"But how did the aliens in those pubs of yours learn so quickly about the killings, if the one who was killed—I mean the one—" Marion frowned angrily—"if the one who'd been relegated didn't go around behind the scenes and tell them?"
"Oh, dear girl!" shouted Geoff. "Messengers! Errand boys! The pony express of the silver land!"
"That's it," said I. "That's what we never thought of. There must be plenty of them who don't have human bodies at all, and move freely in their own dimension. What's to keep them from spreading the word to their comrades when one dies?"
"Will, you've hit it," the Colonel said. "They die here. It's probable, it's the best news yet, and if it's true, the bluff will work."
"And now that I've lectured you for an hour," I said, reaching for Marion's hand, "let's go out to the best restaurant within walking distance, and have us a monstrous dinner. I could eat the proverbial horse."

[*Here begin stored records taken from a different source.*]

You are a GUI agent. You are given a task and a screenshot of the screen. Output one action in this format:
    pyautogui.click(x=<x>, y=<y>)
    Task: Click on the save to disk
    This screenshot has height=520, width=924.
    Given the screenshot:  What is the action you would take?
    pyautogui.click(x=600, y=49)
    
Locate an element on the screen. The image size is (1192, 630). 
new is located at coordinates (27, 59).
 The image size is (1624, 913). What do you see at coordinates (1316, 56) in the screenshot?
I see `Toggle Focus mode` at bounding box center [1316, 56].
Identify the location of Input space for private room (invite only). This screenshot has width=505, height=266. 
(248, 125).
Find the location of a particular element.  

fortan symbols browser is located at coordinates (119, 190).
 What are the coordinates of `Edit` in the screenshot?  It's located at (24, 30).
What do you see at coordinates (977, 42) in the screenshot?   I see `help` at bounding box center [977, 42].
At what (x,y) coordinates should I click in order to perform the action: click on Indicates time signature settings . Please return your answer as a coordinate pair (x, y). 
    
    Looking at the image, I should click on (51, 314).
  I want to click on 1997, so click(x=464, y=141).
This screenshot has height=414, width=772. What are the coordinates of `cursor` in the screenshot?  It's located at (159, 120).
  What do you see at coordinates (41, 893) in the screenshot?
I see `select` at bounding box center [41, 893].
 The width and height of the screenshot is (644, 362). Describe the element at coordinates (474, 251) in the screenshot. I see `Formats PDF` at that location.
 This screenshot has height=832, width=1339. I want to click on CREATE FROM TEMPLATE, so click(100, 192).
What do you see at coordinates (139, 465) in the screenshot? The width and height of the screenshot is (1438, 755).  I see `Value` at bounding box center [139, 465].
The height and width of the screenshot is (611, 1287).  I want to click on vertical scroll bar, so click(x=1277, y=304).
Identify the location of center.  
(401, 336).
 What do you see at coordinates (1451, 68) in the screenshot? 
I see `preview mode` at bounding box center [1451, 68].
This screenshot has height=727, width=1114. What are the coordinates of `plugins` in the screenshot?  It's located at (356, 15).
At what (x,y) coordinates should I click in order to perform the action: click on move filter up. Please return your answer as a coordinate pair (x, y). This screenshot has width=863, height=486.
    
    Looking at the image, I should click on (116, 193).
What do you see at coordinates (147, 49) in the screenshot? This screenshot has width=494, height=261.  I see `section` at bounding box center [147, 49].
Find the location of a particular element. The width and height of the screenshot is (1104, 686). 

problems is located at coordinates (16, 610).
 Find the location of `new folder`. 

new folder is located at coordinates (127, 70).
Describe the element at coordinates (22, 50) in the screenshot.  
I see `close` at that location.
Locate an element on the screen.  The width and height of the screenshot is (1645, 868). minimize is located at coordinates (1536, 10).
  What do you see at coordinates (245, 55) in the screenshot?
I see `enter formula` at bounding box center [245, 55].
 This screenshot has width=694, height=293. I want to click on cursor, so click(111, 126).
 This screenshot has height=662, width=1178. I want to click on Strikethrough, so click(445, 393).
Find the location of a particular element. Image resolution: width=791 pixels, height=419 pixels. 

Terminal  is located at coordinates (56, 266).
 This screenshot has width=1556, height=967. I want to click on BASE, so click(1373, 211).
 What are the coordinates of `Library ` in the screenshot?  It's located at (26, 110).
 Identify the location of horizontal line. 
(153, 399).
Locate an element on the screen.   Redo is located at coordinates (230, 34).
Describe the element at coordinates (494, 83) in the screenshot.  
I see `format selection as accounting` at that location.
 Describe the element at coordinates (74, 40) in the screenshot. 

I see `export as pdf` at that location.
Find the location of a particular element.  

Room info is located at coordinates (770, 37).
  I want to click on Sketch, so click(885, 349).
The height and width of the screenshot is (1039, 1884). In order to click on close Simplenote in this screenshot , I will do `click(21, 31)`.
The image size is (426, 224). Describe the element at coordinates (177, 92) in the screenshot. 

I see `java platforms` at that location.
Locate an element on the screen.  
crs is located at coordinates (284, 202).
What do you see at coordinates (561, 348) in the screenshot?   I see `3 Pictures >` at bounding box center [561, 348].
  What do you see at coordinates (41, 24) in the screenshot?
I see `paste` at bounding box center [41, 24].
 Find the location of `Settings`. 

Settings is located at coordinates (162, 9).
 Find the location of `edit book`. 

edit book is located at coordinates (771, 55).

"There's a place within two blocks where they give you a delightful Percheron steak," said Alec. "Let's travel."
CHAPTER XV
We ate a noble meal, sat long over the port, and came out into a deep July night canopied with a velvet turquoise sky in which the full moon was riding high. We began to stroll along, talking of inconsequential things; at the corner of Baker Street we split up, the others heading for their own digs, while Alec and Marion and I went toward the inn. As we passed beneath a lamp, I happened to glance over my shoulder. I do not know to this day whether I heard the footsteps, or sensed the hate-aura of the beast, or perhaps was warned by the primitive instincts that I had been developing through the past weeks of terror; whatever caused it, I peered back down the street, and saw one of the aliens following us. In the moonlight his human body was a dark form within an envelope of gray-blue mist.
Coincidence, I told myself, angry to feel the sweat leap out on my face and palms. Nonetheless, I had a second look in a moment, just as the thing was walking under the lamp. I was rewarded by a strange sight: in the flood of brilliant light I saw the puppet-body of the man all stark and clear and black, with the distorted form of the usurper about it flaming like a gaudy, transparent rainbow. It was an awesome spectacle, and sent the cauld grue racing up my backbone.